The first picture shows the transition joint. The Building the Renegaderear part was easy because I could leave it long and trim it later. The front part was difficult because it has to be fitted. I was able to rough cut the front part by putting chalk on the other piece of plywood and bumping the top piece against it. This left a line I used as a guide to cut. Then I used my hand planer for part of the fitting, and a Dremmel Tool to finish it (Picture 2).

The third picture shows the first layer of the bottom plywood in place. The fourth picture shows all plywood in place, and filler. For the filler, I used Poxy Shield with Microspheres and Silica. This stuff worked really well. It had the consistency of peanut butter, didn't move out of place, and sanded easily.

Then came the screw holes. There were a serious amount of screw holes to fill on this thing. I tried the Tom Sawyer thing and told my daughter that I was going to do something really fun, and that she would have to pay to help me. I made a show of relenting and let her help me for free. Picture five shows her helping. The quality of her work wasn't spectacular, but free labor is free labor. Unfortunately, she caught on quick to the scam and lost interest. What was even more unfortunate, my two year old wanted to help. The quality of workmanship dropped considerably, and she didn't lose interest like her sister. She also wasn't fooled when I pretended to put putty on her knife. Picture six shows her contributing to the project. I guess I'll have a little extra sanding.

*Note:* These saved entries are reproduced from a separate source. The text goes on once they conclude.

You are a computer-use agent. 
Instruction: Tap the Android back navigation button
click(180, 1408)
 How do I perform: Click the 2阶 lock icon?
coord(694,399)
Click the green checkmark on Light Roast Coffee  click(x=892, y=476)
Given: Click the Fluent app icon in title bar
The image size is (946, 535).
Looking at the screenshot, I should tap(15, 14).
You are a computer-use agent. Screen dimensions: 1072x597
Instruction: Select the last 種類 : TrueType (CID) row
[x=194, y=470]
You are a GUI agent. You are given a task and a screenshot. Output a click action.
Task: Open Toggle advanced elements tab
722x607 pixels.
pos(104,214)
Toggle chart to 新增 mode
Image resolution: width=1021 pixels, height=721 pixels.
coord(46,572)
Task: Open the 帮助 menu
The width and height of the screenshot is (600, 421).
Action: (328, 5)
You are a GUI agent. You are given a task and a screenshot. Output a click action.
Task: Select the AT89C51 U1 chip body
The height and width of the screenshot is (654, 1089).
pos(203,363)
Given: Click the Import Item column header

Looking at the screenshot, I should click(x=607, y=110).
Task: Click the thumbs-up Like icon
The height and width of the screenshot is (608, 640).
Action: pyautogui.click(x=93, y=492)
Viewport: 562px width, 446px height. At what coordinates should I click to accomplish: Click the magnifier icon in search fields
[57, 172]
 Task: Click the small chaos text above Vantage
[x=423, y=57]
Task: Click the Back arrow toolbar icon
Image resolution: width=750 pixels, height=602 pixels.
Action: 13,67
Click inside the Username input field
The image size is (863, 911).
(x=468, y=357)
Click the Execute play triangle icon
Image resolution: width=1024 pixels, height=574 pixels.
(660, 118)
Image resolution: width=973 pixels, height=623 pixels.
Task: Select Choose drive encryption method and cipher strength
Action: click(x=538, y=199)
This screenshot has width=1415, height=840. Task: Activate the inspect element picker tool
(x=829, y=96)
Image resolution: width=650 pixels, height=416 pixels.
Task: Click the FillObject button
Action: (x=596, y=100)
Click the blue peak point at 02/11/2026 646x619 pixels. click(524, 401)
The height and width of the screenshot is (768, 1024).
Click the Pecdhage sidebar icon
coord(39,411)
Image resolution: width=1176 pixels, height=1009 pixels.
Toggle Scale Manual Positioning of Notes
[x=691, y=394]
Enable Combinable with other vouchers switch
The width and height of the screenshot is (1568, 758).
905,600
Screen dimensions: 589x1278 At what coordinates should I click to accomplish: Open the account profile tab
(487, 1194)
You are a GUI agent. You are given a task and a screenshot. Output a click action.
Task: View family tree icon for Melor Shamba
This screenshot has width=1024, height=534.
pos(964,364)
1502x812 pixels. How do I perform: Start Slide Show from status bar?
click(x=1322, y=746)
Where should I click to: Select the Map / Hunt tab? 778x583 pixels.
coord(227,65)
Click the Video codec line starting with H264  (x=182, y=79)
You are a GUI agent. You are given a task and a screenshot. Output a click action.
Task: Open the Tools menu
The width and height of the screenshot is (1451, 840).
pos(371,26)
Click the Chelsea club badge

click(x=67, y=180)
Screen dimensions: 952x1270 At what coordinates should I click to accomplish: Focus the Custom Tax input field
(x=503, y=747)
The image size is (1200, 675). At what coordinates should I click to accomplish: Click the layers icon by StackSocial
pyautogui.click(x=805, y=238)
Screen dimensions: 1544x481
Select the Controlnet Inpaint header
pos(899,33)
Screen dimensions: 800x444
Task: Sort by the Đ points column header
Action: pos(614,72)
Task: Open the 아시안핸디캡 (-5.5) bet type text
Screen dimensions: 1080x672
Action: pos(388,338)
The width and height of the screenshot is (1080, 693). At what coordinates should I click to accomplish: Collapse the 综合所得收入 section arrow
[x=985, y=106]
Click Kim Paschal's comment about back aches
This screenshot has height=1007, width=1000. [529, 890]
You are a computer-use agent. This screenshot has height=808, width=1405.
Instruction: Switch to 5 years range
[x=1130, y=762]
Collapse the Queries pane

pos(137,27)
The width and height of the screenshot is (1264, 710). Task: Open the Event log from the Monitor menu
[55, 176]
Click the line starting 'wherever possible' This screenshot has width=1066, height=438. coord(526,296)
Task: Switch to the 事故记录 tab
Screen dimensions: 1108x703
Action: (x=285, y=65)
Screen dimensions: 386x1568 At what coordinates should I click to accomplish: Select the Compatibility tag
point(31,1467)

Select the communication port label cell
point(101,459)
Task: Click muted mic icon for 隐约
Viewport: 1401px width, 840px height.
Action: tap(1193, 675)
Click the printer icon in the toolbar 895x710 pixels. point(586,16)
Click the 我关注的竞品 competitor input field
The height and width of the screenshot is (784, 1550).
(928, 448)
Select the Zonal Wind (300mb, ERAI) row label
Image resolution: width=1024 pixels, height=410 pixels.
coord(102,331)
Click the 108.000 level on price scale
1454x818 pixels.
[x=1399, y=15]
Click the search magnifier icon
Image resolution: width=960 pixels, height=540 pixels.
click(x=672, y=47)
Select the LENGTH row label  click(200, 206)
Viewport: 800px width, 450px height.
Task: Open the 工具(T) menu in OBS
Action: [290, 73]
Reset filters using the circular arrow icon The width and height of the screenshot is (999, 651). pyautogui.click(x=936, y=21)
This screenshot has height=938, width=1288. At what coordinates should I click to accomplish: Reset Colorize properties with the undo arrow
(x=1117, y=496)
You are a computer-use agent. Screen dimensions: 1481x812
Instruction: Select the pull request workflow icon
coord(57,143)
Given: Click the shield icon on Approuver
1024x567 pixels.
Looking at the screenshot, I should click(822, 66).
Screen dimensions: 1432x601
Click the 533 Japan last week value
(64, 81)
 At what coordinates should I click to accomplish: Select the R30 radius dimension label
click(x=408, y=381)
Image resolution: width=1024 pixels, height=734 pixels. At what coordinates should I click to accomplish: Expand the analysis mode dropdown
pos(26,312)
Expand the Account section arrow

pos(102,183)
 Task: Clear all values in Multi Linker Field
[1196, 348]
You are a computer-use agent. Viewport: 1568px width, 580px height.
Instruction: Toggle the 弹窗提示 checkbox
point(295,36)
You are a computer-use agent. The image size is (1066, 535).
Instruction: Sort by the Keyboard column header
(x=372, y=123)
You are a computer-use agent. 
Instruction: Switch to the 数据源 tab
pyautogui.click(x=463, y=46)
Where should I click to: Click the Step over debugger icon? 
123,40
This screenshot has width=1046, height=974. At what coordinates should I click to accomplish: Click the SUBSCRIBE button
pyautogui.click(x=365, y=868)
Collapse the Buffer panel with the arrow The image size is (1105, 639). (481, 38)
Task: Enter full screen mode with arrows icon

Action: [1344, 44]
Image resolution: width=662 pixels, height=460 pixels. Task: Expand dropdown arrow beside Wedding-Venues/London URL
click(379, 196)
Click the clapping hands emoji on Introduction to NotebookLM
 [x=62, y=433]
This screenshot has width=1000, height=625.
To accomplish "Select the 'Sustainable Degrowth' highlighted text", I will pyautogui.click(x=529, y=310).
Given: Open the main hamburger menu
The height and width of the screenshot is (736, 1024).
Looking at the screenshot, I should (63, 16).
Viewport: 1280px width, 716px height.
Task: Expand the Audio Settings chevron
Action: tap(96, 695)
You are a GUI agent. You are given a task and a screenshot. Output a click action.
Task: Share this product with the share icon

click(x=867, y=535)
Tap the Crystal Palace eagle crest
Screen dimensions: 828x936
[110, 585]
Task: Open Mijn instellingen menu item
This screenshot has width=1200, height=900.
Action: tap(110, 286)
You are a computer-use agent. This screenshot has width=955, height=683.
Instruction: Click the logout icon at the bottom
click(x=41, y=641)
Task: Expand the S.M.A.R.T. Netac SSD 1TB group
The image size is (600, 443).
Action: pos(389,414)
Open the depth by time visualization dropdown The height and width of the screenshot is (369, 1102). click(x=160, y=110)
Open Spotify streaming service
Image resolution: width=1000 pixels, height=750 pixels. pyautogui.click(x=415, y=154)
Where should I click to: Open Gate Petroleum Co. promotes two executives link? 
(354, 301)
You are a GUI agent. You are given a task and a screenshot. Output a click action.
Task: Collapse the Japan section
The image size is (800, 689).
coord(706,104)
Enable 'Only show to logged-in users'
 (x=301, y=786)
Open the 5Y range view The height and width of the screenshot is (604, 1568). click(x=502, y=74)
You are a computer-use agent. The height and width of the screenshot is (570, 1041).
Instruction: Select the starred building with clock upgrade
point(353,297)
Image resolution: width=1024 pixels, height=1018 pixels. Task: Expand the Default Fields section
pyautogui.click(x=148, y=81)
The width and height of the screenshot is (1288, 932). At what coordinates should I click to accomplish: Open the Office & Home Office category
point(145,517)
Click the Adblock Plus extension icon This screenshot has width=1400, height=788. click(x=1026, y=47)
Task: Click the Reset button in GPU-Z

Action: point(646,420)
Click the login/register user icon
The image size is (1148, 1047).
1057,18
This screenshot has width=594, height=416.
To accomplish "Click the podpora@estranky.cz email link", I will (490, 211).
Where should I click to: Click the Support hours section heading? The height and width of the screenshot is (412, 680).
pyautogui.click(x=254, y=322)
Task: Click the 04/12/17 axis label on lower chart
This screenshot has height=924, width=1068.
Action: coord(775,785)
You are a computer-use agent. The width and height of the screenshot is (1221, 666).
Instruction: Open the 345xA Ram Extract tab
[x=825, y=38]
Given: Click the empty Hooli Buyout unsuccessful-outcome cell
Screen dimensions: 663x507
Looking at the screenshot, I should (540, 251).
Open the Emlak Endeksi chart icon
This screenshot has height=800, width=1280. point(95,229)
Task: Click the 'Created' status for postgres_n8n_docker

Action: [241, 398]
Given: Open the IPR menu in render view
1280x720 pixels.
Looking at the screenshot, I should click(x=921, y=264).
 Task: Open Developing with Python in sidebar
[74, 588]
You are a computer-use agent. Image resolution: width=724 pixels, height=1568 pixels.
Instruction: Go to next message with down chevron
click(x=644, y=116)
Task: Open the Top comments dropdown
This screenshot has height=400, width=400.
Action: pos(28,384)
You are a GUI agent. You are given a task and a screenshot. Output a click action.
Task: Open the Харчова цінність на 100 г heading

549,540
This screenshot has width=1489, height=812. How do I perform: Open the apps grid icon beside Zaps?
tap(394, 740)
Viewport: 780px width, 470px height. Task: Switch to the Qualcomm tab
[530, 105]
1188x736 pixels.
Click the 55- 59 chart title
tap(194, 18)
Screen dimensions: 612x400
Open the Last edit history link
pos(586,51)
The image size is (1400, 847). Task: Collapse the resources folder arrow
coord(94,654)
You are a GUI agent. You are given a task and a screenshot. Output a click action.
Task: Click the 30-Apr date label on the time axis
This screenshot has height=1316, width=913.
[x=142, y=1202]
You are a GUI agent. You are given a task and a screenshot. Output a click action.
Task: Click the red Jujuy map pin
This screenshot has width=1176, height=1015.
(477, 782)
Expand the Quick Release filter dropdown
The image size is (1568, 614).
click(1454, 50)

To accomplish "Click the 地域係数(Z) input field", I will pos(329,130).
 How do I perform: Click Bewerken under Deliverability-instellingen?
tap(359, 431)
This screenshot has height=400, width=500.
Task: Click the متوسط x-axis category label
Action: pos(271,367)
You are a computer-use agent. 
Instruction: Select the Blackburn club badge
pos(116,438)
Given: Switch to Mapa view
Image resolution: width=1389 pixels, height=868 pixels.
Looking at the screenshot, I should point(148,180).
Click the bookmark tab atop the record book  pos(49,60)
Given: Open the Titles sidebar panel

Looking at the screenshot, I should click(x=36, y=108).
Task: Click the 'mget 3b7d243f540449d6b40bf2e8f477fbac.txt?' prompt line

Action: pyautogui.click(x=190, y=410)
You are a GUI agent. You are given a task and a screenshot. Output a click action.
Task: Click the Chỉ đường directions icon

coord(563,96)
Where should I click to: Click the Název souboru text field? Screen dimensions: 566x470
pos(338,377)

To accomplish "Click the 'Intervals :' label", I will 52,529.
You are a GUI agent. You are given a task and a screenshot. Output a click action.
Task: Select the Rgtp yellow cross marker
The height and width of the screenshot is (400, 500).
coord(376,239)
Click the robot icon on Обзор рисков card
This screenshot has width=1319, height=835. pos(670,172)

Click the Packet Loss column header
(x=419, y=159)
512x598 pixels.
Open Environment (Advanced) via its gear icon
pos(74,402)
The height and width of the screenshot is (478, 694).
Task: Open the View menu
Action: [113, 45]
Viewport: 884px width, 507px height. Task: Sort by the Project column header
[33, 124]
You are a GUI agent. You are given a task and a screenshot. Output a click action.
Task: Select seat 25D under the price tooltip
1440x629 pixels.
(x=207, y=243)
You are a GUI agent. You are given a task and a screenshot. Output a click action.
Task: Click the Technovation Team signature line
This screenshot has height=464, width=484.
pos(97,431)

After many hours of filling screw holes, and sanding, I was ready for fiberglass. I wanted the pumps for the epoxy because my current technique of pouring it into measuring cups was very messy. I looked at several stores and could not find anything useful, so I went into Glen-L. They told me that the pumps were supposed to be metered, and weren't, so they threw them away. Luckily they fished a set out of the trash for me. Metered or not, those things were worth their weight in gold. I just made lines in a bucket to get a five to one mix, and pumped until it reached the line. Picture seven shows the set-up. Maybe if enough of us stand in front of Glen-L's store with picket signs, they will bring back the pumps.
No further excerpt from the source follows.